To be able to train neural networks on sequential data, you need to pre-process it first. You'll chunk the data into inputs-target pairs, where the inputs are some number of consecutive data points and the target is the next data point.

Your task is to define a function to do this called `create_sequences()`. As inputs, it will receive data stored in a DataFrame, `df` and `seq_length`, the length of the inputs. As outputs, it should return two NumPy arrays, one with input sequences and the other one with the corresponding targets.

In [54]:
train_data = pd.read_csv("datasets/electricity_consump/electricity_train.csv")
train_data.head()

Unnamed: 0,timestamp,consumption
0,2011-01-01 00:15:00,-0.704319
1,2011-01-01 00:30:00,-0.704319
2,2011-01-01 00:45:00,-0.678983
3,2011-01-01 01:00:00,-0.653647
4,2011-01-01 01:15:00,-0.704319


Instructions:

- Iterate over the range of the number of data points minus the length of an input sequence.
- Define the inputs `x` as the slice of `df` from the ith row to the `i + seq_lengthth` row and the column at index `1`.
- Define the target `y` as the slice of `df` at row index `i + seq_length` and the column at index `1`.

In [55]:
def create_sequences(df: pd.DataFrame, seq_length: int):
    xs, ys = [], []
    # Iterate over data indices
    for i in range(len(df) - seq_length):
        # Define inputs
        x = df.iloc[i : (i + seq_length), 1]
        # Define target
        y = df.iloc[i + seq_length, 1]
        xs.append(x)
        ys.append(y)
    return np.array(xs), np.array(ys)

### Sequential Dataset

Just like tabular and image data, sequential data is easiest passed to a model through a torch Dataset and DataLoader. To build a sequential Dataset, you will call `create_sequences()` to get the NumPy arrays with inputs and targets, and inspect their shape. Next, you will pass them to a `TensorDataset` to create a proper torch Dataset, and inspect its length.

Instructions:

- Call `create_sequences()`, passing it the training DataFrame and a sequence length of 24*4, assigning the result to X_train, y_train.
- Define `dataset_train` by calling TensorDataset and passing it two arguments, the inputs and the targets created by `create_sequences()`, both converted from NumPy arrays to tensors of floats.

In [56]:
# Use create_sequences to create inputs and targets
X_train, y_train = create_sequences(train_data, 24 * 4)
print(X_train.shape, y_train.shape)

# Create TensorDataset
dataset_train = TensorDataset(
    torch.from_numpy(X_train).float(),
    torch.from_numpy(y_train).float(),
)
print(len(dataset_train))

(105119, 96) (105119,)
105119


## Recurrent Neural Networks

### Building a forecasting RNN

It's time to build your first recurrent network!

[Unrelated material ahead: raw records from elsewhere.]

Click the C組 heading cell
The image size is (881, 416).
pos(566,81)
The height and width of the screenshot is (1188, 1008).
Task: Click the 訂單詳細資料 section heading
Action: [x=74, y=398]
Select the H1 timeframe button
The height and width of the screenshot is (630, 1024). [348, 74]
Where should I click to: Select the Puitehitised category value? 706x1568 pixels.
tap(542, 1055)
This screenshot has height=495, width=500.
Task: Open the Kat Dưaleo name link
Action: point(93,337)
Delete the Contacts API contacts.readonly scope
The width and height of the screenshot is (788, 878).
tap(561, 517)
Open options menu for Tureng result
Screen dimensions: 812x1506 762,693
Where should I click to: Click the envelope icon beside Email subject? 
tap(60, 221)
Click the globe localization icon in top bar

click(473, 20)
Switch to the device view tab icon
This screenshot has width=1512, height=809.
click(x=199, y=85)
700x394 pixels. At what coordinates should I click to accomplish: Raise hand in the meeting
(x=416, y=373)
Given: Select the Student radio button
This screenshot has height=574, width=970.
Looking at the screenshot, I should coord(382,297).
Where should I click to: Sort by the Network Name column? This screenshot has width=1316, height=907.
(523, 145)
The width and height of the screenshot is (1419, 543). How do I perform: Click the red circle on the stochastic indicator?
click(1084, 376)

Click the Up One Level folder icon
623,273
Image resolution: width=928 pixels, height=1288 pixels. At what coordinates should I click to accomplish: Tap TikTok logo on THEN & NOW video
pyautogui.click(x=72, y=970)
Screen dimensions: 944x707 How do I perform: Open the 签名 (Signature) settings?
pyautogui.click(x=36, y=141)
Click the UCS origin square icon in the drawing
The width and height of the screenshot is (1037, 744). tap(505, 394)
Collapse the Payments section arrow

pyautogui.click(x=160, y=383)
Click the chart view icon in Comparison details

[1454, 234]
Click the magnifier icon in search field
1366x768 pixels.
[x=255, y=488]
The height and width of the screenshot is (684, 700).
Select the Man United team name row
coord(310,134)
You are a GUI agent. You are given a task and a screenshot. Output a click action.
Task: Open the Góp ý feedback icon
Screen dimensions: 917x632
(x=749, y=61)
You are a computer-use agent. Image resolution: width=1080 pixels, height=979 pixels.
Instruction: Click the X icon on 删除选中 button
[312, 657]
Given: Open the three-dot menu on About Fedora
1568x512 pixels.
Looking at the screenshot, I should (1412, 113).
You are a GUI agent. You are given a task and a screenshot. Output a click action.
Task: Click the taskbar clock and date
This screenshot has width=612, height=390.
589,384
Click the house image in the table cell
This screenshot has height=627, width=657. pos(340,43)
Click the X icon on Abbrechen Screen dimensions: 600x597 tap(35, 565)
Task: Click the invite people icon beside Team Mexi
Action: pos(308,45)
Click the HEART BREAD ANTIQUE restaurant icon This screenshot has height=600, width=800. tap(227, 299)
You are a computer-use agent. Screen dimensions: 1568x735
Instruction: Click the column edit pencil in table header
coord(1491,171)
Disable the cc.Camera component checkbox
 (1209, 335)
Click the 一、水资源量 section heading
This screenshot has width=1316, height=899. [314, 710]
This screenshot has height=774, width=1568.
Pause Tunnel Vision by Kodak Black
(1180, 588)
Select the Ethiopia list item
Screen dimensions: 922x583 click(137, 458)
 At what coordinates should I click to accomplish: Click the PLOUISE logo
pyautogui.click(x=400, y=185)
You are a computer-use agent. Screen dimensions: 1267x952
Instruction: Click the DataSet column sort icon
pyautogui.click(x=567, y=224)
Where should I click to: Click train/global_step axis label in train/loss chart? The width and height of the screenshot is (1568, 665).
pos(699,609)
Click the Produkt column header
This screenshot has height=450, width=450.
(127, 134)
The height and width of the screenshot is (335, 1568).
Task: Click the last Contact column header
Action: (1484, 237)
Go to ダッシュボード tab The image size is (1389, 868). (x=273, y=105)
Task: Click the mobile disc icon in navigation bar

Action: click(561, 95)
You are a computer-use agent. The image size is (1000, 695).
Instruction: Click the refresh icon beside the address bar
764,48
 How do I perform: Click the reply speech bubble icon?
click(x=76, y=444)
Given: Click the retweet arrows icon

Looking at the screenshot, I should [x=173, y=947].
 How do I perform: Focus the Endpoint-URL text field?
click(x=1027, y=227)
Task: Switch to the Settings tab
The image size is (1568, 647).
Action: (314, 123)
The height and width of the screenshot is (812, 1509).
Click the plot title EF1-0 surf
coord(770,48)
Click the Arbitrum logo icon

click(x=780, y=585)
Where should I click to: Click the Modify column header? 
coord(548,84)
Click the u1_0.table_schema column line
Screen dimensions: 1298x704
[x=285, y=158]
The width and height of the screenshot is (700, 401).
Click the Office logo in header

It will be a sequence-to-vector model consisting of an RNN layer with two layers and a `hidden_size` of `32`. After the RNN layer, a simple linear layer will map the outputs to a single value to be predicted.

Instructions:

- Define the RNN layer passing it the correct values for `input_size`, `hidden_size`, `num_layers`, and `batch_first`, and assign it to `self.rnn`
- Initialize the first hidden state `h0` as a tensor of zeros of the appropriate shape.
- Pass the input `x` and the first hidden state `h0` through recurrent layer.
- Pass recurrent layer's last output through the linear layer

In [None]:
class Net(nn.Module):
    def __init__(self):
        super().__init__()
        # Define RNN layer
        self.rnn = nn.RNN(
            input_size=1,
            hidden_size=32,
            num_layers=2,
            batch_first=True,
        )
        self.fc = nn.Linear(32, 1)

    def forward(self, x):
        # Initialize first hidden state with zeros
        h0 = torch.zeros(2, x.size(0), 32)
        # Pass x and h0 through recurrent layer
        out, _ = self.rnn(x, h0)
        # Pass recurrent layer's last output through linear layer
        out = self.fc(out[:, -1, :])
        return out

## LSTM and GRU cells

### LSTM network

As you already know, plain RNN cells are not used that much in practice. A more frequently used alternative that ensures a much better handling of long sequences are Long Short-Term Memory cells, or LSTMs. In this exercise, you will be build an LSTM network yourself!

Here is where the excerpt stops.